In the article, "Piano Lessons," in the March/April 2018 issue of Poets & Writers, Jim Sollisch states that "There's a difference between teaching and coaching" (25). His example, in summary, is how his young son had a gift for playing the piano, but for many years his enthusiasm was squashed by different teachers. His son just wanted to play, but the teachers insisted on starting in early with theory and technique, which turned him off. Finally, he found a jazz piano teacher, and gradually, as he played, the son wanted to learn more.
I think back to when I began teaching bookmaking and letterpress printing. As a younger teacher, I tried to insist on good technique, point out what could be improved. Some of my college students were ready for this, but I suspect most were not. When I worked as a specialist in an elementary school one spring, I noticed the opposite: that at the very beginner level, the lower grades, many of the teachers did not ask for correct spelling or grammar or perfect drawing, they only asked for the student's reaction, interpretation, or expression.
Expression and technique. We tend to think of them on opposite sides. Are they? When do we insist on one or another? And when we do insist, are we teaching or coaching?
The context matters. If it is a class that the student has chosen freely, where no grades are given, the teacher just has to be sensitive to the student's needs and interests. If it is a graded course, a certain amount of technique is expected, a certain amount of creativity desired as well. But a sensitive teacher can only be helpful if s/he gains the student's trust. It's a reciprocal arrangement: the teacher must trust the student and the student must trust the teacher.

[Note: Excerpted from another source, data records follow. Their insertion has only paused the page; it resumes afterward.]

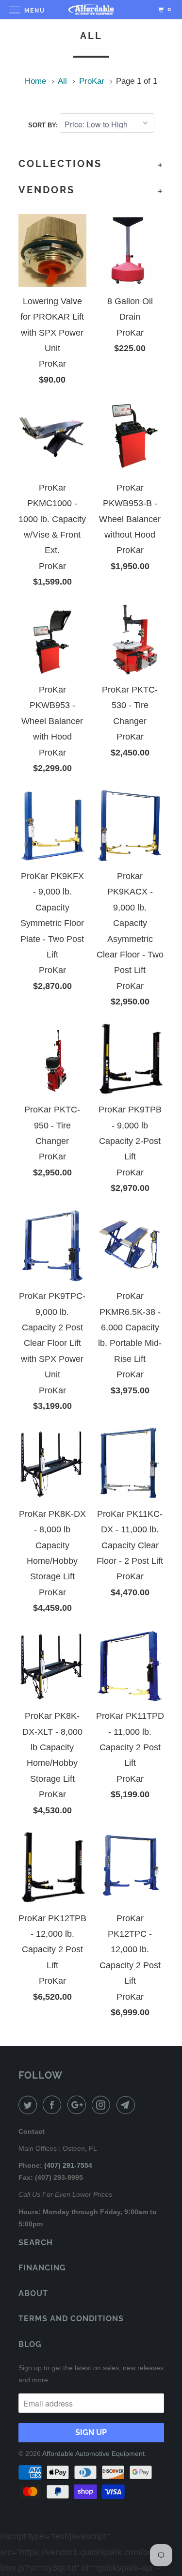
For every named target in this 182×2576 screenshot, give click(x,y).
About (33, 2293)
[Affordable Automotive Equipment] (91, 9)
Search (35, 2242)
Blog (30, 2344)
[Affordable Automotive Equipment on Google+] (78, 2105)
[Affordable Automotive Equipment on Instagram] (103, 2105)
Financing (42, 2267)
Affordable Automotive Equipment (93, 2453)
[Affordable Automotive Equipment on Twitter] (29, 2105)
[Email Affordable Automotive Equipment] (127, 2105)
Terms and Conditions (71, 2318)
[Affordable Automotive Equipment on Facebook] (54, 2105)
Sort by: (44, 125)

For a long time I did not comment on the content of my students' work. When you talk about content you are getting closer to personal feelings and taste, subjectivity, and risk. (A 2012 post about different kinds of students is here.) If the student is fearful, feels vulnerable, or not interested, it may be that all a teacher can do is present technical steps. Technique is objective, and it can be defined, achieved, and measured; these terms are often used as business goals. The questions from the student's point of view are: What do I do? How might I do it? And how will you know?
Sollisch compares learning to a sport and writes, "You practice and then you learn. More accurately, you learn while doing." This is a reiteration of what artist, teacher, and color theorist Josef Albers wrote in his 1963 book, Interaction of Color. Albers wrote that experience is the best way to learn, that practice comes before theory, theory being "the conclusion of practice" (Introduction. 1.). While true, practicing and learning only work if you are open to practicing and learning in the first place. Sometimes what you are practicing is not what you want to be learning, generally because it is assigned and is outside of you. And certain approaches to and kinds of practice will help you learn more than others. Albers encouraged radical experimentation in order to learn. While a good teacher is also a coach, a good teacher is primarily a guide. A good teacher is a guide to seeing, a synonym for understanding.

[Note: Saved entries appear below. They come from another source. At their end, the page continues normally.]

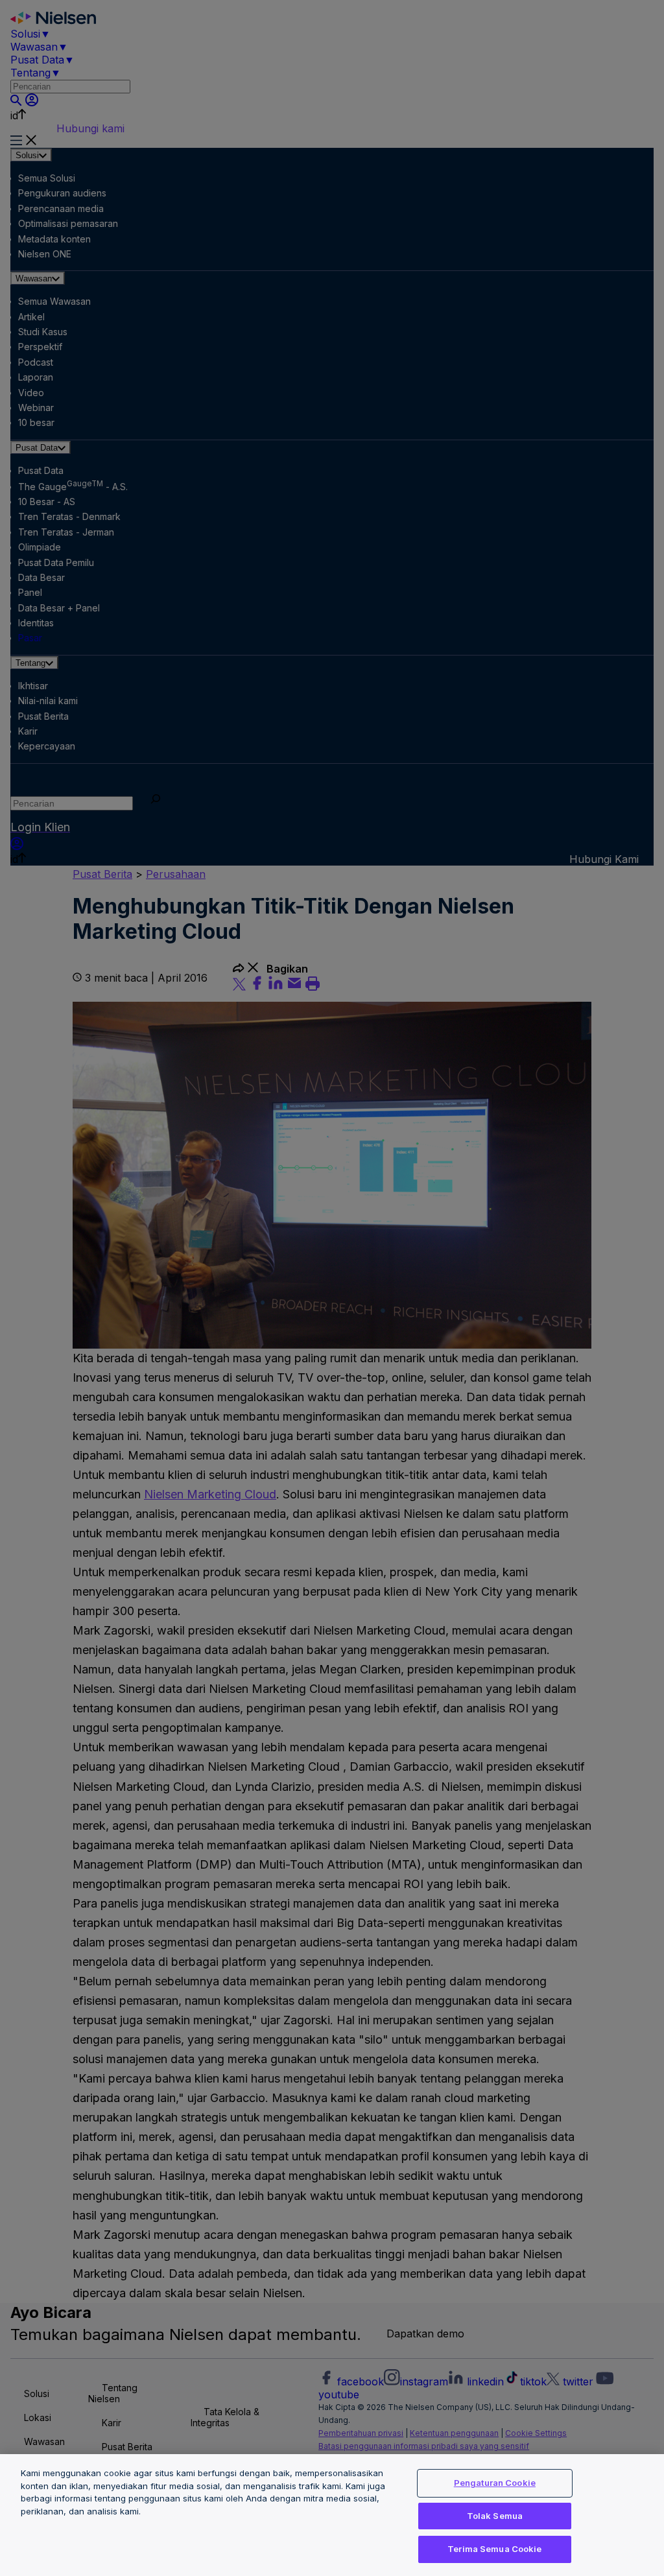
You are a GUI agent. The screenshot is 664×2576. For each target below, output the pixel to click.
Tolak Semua (495, 2516)
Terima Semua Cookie (494, 2549)
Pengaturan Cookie (495, 2482)
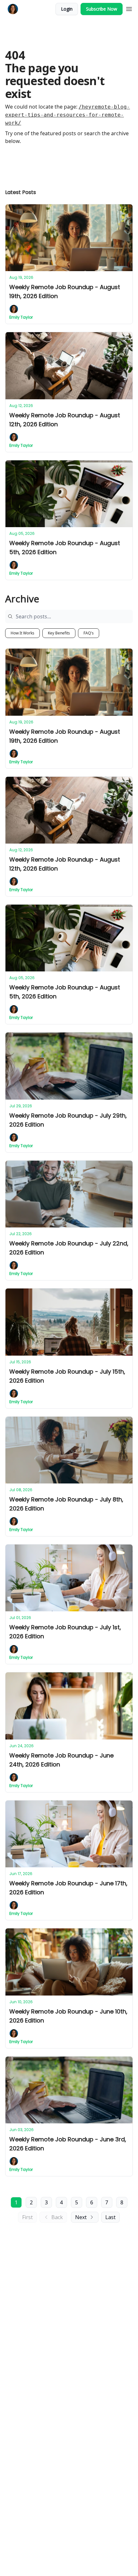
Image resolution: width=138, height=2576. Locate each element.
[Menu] (129, 8)
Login (67, 9)
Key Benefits (59, 633)
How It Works (22, 633)
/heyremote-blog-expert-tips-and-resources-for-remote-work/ (67, 115)
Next (81, 2217)
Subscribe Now (101, 9)
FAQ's (88, 633)
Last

Ultimately, in all my teaching, graded or not, I was able to find a way to meet each student where they were. I could see when a student had trouble measuring or gluing or couldn't get their corners to align. I would either give pointers when asked or suggest other approaches. If they realized that books didn't seem to be what they wanted to do, I made accommodations and let them do a different project. To experiment as they needed. These students often had much to say and/or were extremely creative. Because creativity needs room to keep growing, I tended to be looser on my technical requirements for them. (A 2012 post about working with the personal and the painful is here.)
On the flip side, I also frequently had (primarily graphic design) students who were used to assignments—just as they would be if they had specifications from a client—and they were not comfortable expressing themselves as themselves at all. Sometimes they wouldn't even sign their work. Generally, these students were excited to hone their technique. I would press a little toward incorporating something personal, something that wasn't entirely comfortable to them, but I would not insist.
As we teach ourselves, I suspect we go back and forth between honing our technical abilities and nurturing our creativity. Give and take. Accept or push further. In some projects, technique may be stronger, in others, creativity may soar higher. Jackpot if we get both at once.
The word "teacher" can mean a variety of things. Perhaps in the beginning a person starts out as a teacher but becomes a coach. But another way of looking at it is that a teacher, through practice and experience, can emerge as a better teacher.